Of 107 patients, 62 received subsequent treatment after discontinuing study treatment. The immediate next treatment included SCT in 42 (39.3%; 95% CI, 30.0-49.2) patients after a median of 4.8 months (range, 1.4-16.8). Among the 42 patients who had SCT as the immediate next treatment, best responses to study treatment before SCT included CR in 16 (38.1%; 95% CI, 23.6-54.4) patients, mCR in 22 (52.4%; 95% CI, 36.4-68.0) patients, and stable disease in 4 patients (9.5%; 95% CI, 2.7-22.6). Thirty-five percent of patients (7/20) who achieved mCR with HI and 44.1% (15/34) of patients with mCR without HI underwent SCT. The median TTNT excluding SCT was 13.4 months (95% CI, 9.7-17.7). Four (3.7%; 95% CI, 1.0-9.3) other patients received additional nonprotocol treatment after study treatment, followed by SCT. Sixteen (15.0%; 95% CI, 8.8-23.1) patients received other nonprotocol treatment without SCT. For patients who had additional nonprotocol treatment before SCT (n = 4), best response to venetoclax plus azacitidine was CR in 1 patient and stable disease in 3. mOS was NR for patients who underwent SCT (supplemental Figure 4D) and subgroups of patients who received this curative treatment after achieving CR or mCR during the study (supplemental Table 5).
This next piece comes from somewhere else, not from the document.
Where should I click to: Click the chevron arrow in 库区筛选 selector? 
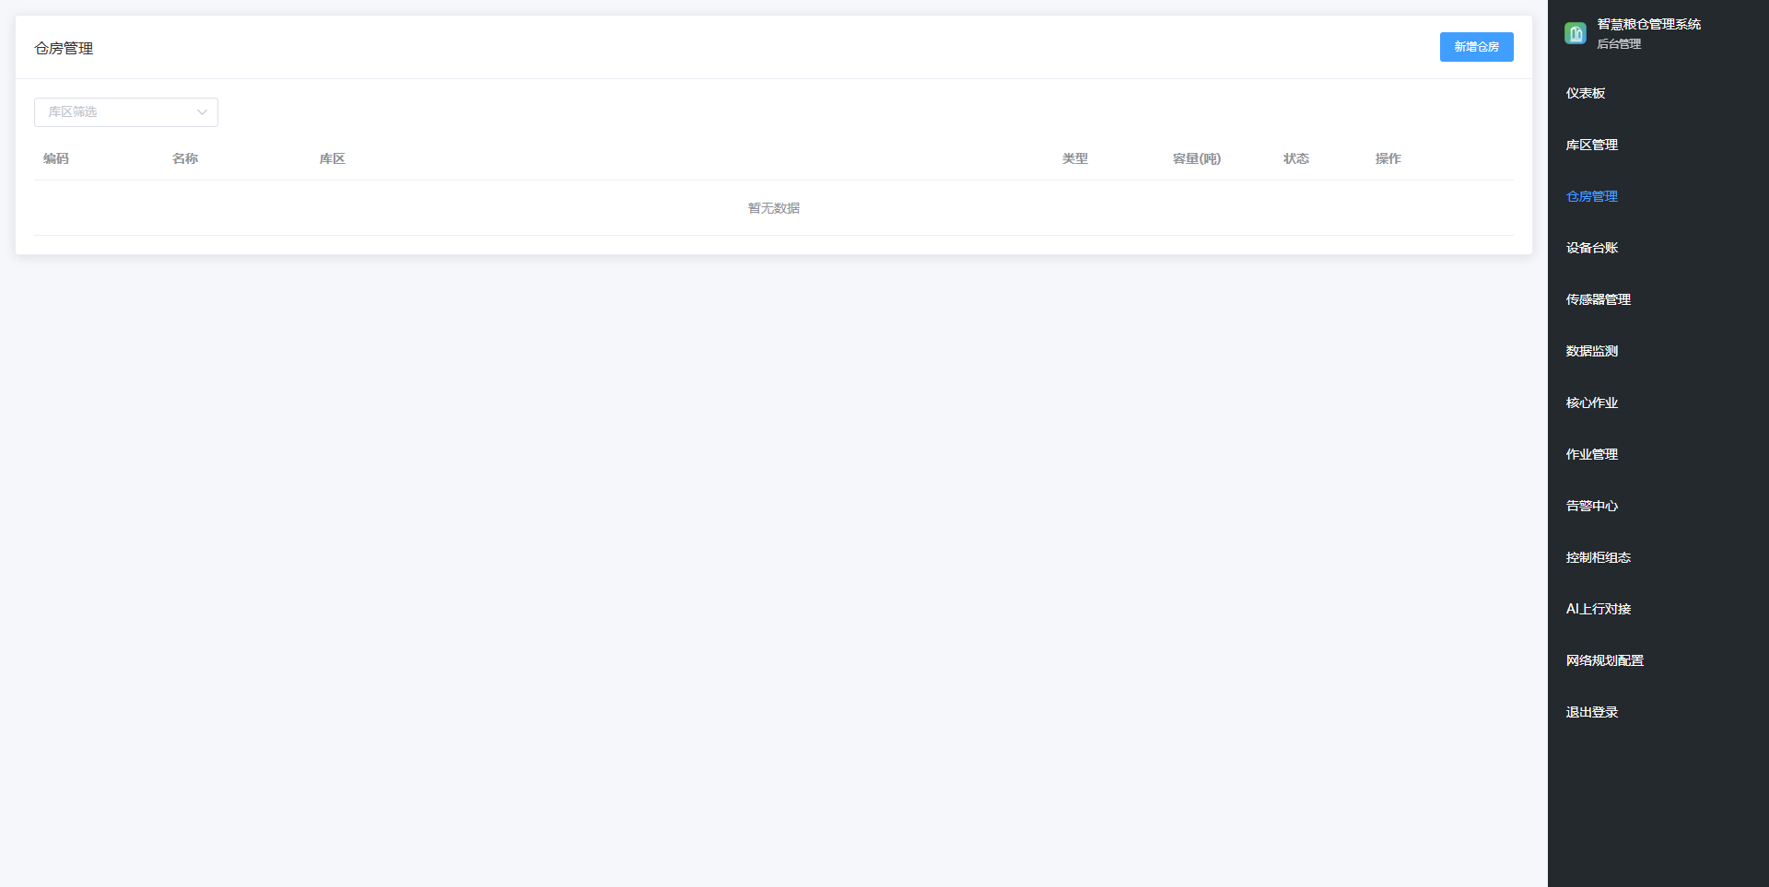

Twenty patients whom investigators considered ineligible for SCT at time of enrollment underwent SCT during the study, including 17 who received SCT immediately after study treatment. For all 46 patients (43%; 95% CI, 33.5-52.9) who underwent SCT, median number of cycles of venetoclax and azacitidine received before SCT was 3 (range, 1-22). For patients who did not undergo SCT (61/107; 57%; 95% CI, 47.1-66.5), median cycles of study treatment was 5 (range, 1-57).
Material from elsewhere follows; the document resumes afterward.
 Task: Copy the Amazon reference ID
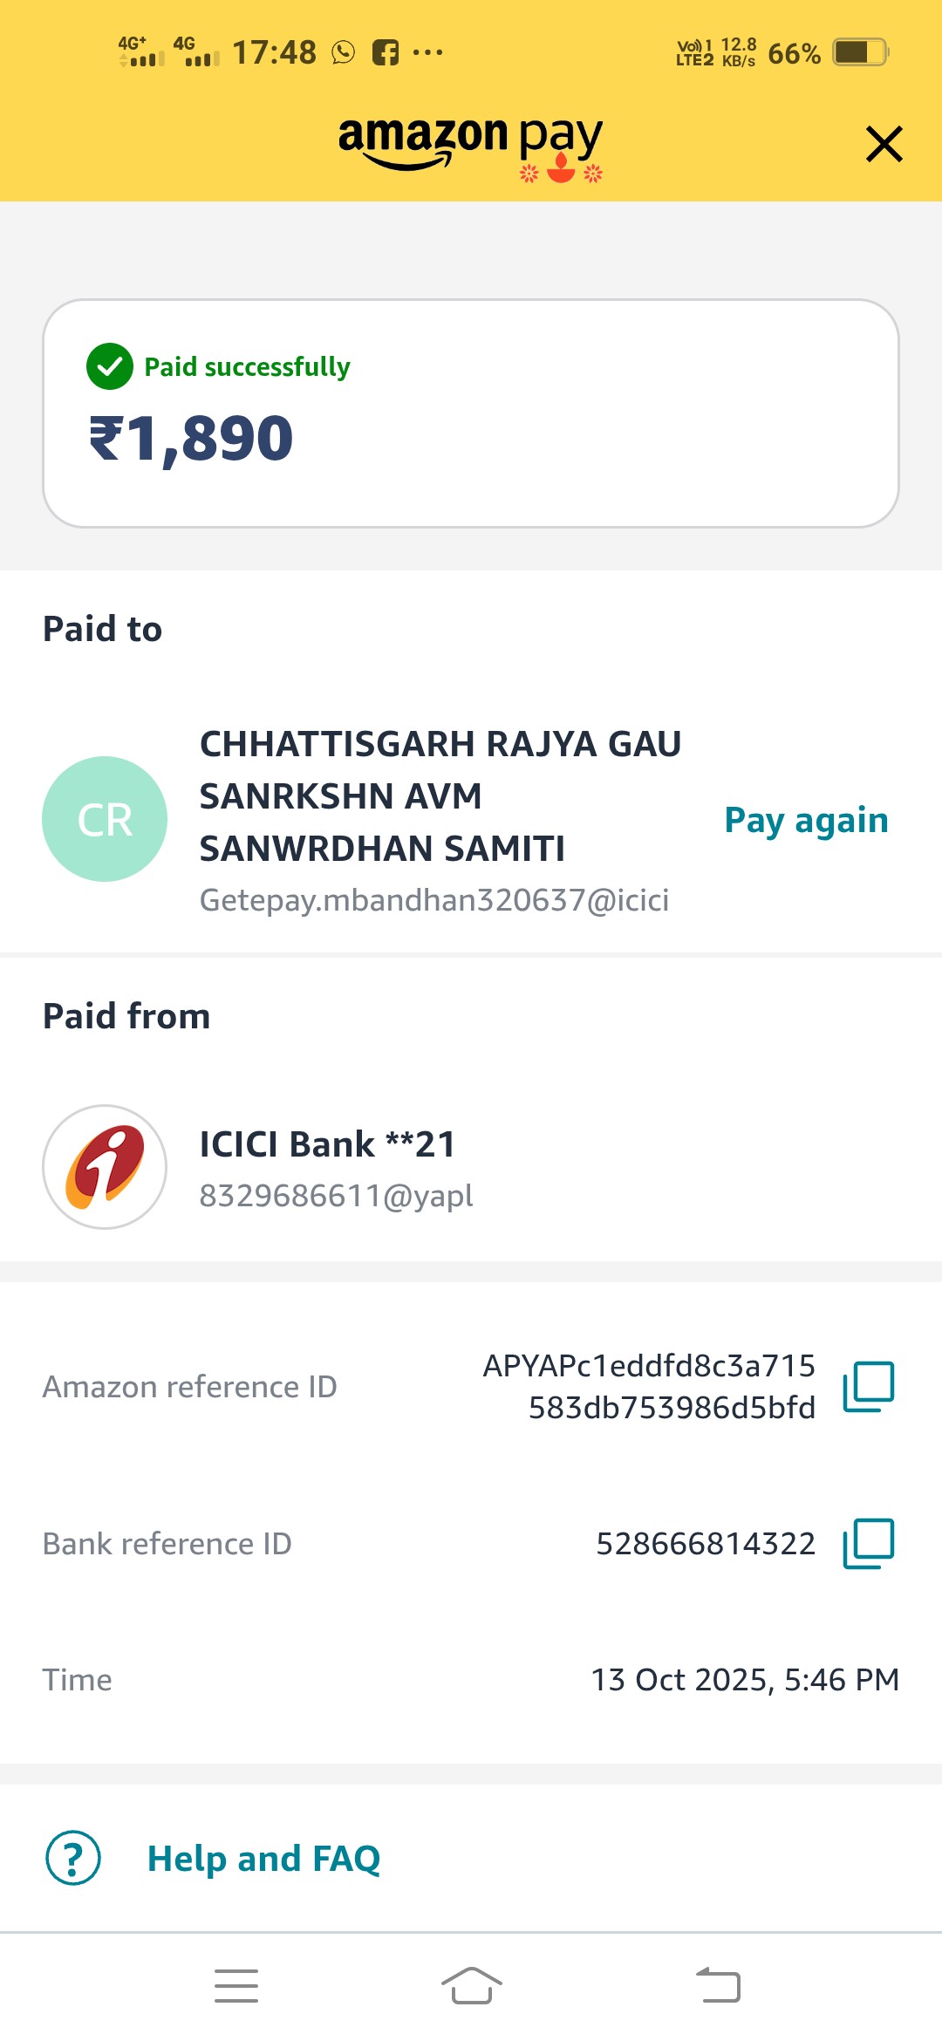tap(869, 1386)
Overall, 29 patients received additional MDS-directed therapies after study treatment (reasons included: n = 4 before SCT, n = 9 after SCT, and n = 16 for lack of response or discontinuation from study treatment and without SCT). Subsequent treatments that were administered to >1 patient, excluding transplant conditioning regimens, included azacitidine (n = 13, 12.1%), decitabine (n = 5, 4.7%), and venetoclax (n = 3, 2.8%).

Safety

All patients treated at the RP2D (N = 107) experienced ≥1 treatment-emergent AE (TEAE) during treatment, and 94.4% of patients experienced ≥1 grade 3/4 TEAE (Table 1). The most common TEAEs of any grade were constipation (n = 57, 53.3%), nausea (n = 53, 49.5%), neutropenia (n = 52, 48.6%), thrombocytopenia (n = 48, 44.9%), febrile neutropenia (n = 45, 42.1%), and diarrhea (n = 44, 41.1%). A similar proportion of patients experienced TEAEs possibly related to venetoclax (94.4%) and azacitidine (92.5%). Venetoclax dose reductions for any reason occurred in 56 (52.3%) patients, and the median dose intensity was 76.9%. Seventy-two patients (67.3%) experienced ≥1 TEAE leading to venetoclax dose interruption. Dose interruptions within a cycle and/or between cycles occurred in 96 patients (89.7%), with >2 interruptions occurring in 51 patients (47.7%).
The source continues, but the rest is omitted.